Mark Steyn: I don't know whether men should give up their lives for strangers or not. I don't know about that. In a sense you're right under the logic of feminism. If we're no longer expected to open the door for strangers then the whole women and children first thing no longer applies. Personally though, I'm not comfortable with this. I am a women and children first kind of guy. The movie Titanic shows rich men in first class cabins barreling past women and children to escape but that's not what really happened. In real life those men went down with the ship. You know, it's very dangerous to have a society based on what happened in Montreal. What should happen is that when a gunman like that shows up at a college he should fear that somebody there might take a gun out and blow his head off but American colleges are gun free which means that they are safe places to commit murder.

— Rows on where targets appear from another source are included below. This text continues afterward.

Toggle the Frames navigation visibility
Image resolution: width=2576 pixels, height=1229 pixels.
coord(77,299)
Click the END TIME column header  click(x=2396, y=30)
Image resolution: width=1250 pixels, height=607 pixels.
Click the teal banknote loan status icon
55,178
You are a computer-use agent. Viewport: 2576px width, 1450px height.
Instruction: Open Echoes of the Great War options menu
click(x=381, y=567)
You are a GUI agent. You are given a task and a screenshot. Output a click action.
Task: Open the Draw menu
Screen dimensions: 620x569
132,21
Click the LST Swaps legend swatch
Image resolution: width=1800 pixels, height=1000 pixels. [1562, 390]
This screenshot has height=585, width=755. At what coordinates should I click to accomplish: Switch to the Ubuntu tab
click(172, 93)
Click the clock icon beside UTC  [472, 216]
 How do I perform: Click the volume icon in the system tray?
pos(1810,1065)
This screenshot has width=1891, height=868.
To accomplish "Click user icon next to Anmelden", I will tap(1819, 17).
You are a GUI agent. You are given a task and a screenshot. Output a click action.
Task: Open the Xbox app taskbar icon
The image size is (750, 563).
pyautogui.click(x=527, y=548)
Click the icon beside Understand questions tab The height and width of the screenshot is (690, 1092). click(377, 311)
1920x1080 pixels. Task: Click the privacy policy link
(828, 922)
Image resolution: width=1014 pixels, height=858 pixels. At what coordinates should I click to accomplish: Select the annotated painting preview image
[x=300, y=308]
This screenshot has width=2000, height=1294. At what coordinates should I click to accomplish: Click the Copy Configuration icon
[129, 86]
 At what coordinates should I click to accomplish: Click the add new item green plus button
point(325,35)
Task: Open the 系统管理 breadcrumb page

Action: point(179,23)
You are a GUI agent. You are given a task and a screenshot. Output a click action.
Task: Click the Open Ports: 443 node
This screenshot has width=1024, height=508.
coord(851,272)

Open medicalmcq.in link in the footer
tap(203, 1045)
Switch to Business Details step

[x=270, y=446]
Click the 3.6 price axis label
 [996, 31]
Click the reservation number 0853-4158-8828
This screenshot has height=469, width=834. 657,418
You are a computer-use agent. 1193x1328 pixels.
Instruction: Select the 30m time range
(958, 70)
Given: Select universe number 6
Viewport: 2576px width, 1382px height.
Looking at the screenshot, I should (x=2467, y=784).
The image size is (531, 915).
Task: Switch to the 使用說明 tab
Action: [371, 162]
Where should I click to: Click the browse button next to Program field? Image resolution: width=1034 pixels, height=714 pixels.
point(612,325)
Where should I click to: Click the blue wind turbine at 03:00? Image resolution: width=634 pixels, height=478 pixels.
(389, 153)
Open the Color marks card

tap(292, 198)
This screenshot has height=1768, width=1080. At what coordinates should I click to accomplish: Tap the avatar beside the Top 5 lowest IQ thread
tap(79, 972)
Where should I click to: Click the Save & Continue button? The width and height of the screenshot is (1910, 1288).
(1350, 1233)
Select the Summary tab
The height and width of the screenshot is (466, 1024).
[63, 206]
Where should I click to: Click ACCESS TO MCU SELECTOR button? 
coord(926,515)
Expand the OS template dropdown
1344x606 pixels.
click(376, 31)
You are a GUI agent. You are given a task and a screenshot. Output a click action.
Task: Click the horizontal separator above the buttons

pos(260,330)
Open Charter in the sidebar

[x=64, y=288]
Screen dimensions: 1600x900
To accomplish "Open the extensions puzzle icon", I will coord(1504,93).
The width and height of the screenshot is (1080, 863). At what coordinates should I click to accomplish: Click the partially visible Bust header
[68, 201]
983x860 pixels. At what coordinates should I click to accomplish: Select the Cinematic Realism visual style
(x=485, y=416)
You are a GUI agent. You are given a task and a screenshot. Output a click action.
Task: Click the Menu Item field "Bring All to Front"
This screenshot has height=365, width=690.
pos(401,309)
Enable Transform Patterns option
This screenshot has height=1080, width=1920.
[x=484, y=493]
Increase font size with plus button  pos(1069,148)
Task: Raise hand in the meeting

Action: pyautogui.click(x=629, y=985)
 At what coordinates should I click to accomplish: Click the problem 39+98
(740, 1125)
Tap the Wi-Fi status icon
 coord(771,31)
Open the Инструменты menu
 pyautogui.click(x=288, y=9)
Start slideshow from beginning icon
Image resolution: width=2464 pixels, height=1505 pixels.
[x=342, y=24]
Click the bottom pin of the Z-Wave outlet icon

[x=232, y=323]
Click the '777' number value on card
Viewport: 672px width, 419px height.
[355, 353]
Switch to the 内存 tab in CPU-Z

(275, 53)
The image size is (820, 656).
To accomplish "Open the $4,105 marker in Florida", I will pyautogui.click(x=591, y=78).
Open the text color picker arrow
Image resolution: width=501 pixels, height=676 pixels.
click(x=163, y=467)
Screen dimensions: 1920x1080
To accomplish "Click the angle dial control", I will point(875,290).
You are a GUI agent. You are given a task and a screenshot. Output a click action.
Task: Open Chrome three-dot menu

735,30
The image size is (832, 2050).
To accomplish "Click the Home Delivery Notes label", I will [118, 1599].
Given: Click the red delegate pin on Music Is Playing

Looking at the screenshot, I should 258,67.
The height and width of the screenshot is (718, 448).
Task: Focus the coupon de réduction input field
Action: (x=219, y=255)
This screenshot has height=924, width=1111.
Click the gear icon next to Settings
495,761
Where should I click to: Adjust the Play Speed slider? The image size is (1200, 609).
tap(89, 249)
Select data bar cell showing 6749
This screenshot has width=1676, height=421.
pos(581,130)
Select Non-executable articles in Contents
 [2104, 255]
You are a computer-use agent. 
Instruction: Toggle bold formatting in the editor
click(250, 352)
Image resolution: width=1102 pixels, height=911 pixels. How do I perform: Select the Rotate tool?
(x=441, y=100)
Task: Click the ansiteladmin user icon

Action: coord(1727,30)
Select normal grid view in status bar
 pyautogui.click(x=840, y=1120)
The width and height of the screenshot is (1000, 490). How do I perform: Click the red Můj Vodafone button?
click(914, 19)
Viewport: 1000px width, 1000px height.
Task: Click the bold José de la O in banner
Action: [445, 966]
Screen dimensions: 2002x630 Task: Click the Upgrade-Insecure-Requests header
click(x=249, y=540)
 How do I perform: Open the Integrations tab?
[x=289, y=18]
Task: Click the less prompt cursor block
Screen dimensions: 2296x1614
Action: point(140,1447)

The point of societal standards is not that citizens should have to measure up to them in every instance. As for me though, with every fiber in my body I'd make sure that I wouldn't do what those men did in Montreal. I would never abandon those girls to their fate. I simply could not live with myself otherwise. Let's face it, our society is in trouble. The real problem is not the killer. It's those men who think nothing of letting someone kill women. There's something dark, lurking and evil in the idea that manliness is dangerous. This is what happens when there's a lack of testosterone in society. How can we raise boys to be uncomfortable with traditional boy behavior and then expect them to act like honorable men? We cannot.
Bernard Chapin: Lastly, what new projects are you working on? What will your follow up be to America Alone?
Mark Steyn: I think I'm supposed to be thinking about an America Alone follow up but I'm in only the very early stages. I'm not someone who plans his career very well. I'm letting a few ideas percolate.
Bernard Chapin: Thank you very much, Mr. Steyn.